Créé le : dimanche 14 février 2021 par Jean Louis Boutin

Dernière modificaton le : dimanche 14 février 2021

Arrêté du 9 février 2021 relatif à l’adaptation des modalités d’admission, aux aménagements de formation et aux modalités de délivrance des diplômes d’ostéopathe et de chiropracteur dans le cadre de la lutte contre la propagation de la covid-19

NOR : SSAH2017289A - JORF n°0036 du 11 février 2021 - Texte n° 66
ELI : https://www.legifrance.gouv.fr/eli/...

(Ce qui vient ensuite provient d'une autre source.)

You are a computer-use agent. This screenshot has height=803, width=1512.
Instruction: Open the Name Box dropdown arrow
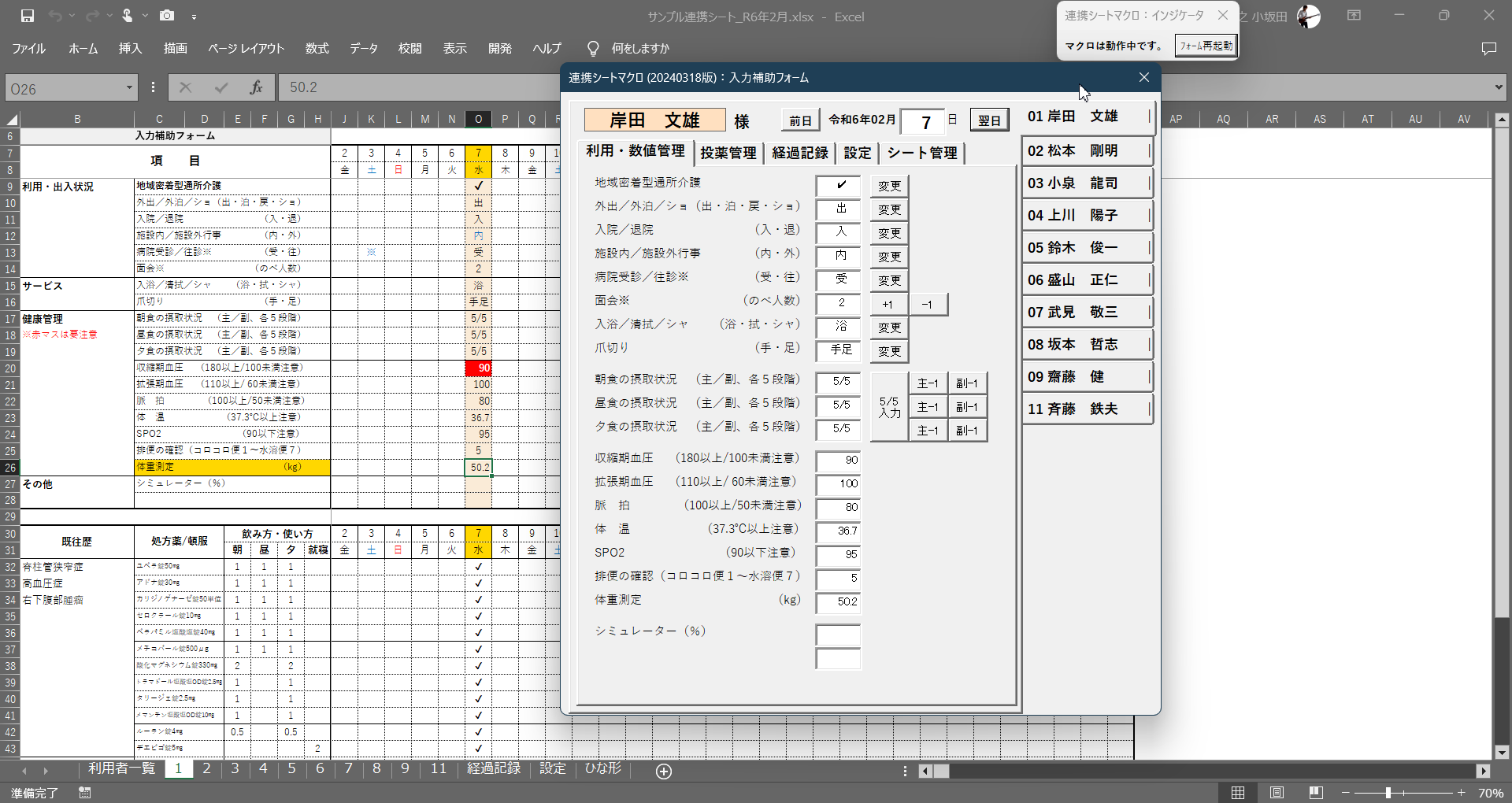129,88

Le ministre des solidarités et de la santé et la ministre de l’enseignement supérieur, de la recherche et de l’innovation,

Vu le code de l’éducation ;
Vu le code du travail ;
Vu la loi n° 2002-303 du 4 mars 2002 modifiée relative aux droits des malades et à la qualité du système de santé, notamment son article 75 ;
Vu la loi n° 2020-290 du 23 mars 2020 d’urgence pour faire face à l’épidémie de covid-19, notamment son article 11 ;
Vu la loi n° 2020-546 du 11 mai 2020 prorogeant l’état d’urgence sanitaire et complétant ses dispositions, notamment son article 1er ;
Vu la loi n° 2020-1379 du 14 novembre 2020 autorisant la prorogation de l’état d’urgence sanitaire et portant diverses mesures de gestion de la crise sanitaire, notamment son article 1er ;
Vu l’ordonnance n° 2020-306 du 25 mars 2020 relative à la prorogation des délais échus pendant la période d’urgence sanitaire et à l’adaptation des procédures pendant cette même période ;
Vu l’ordonnance n° 2020-351 du 27 mars 2020 relative à l’organisation des examens et concours pendant la crise sanitaire née de l’épidémie de covid-19 ;
Vu l’ordonnance n° 2020-1694 du 24 décembre 2020 relative à l’organisation des examens et concours pendant la crise sanitaire née de l’épidémie de covid-19 ;
Vu le décret n° 2014-1505 du 12 décembre 2014 relatif à la formation en ostéopathie ;
Vu le décret n° 2018-91 du 13 février 2018 relatif à la formation en chiropraxie ;
Vu le décret n° 2020-663 du 31 mai 2020 prescrivant les mesures générales nécessaires pour faire face à l’épidémie de covid-19 dans le cadre de l’état d’urgence sanitaire, notamment ses articles 28 et 31 ;
Vu le décret n° 2020-1257 du 14 octobre 2020 déclarant l’état d’urgence sanitaire ;
Vu le décret n° 2020-1310 du 29 octobre 2020 prescrivant les mesures générales nécessaires pour faire face à l’épidémie de covid-19 dans le cadre de l’état d’urgence sanitaire ;
Vu l’arrêté du 12 décembre 2014 relatif à la formation en ostéopathie ;
Vu l’arrêté du 13 février 2018 relatif à la formation en chiropraxie,
Arrêtent :

 Article 1

Afin de faire face aux conséquences de la propagation de la covid-19 et de la gestion de la crise sanitaire qui en résulte, le présent arrêté prévoit les ajustements concernant l’admission, la formation et la certification des formations pour les diplômes d’ostéopathe et de chiropracteur.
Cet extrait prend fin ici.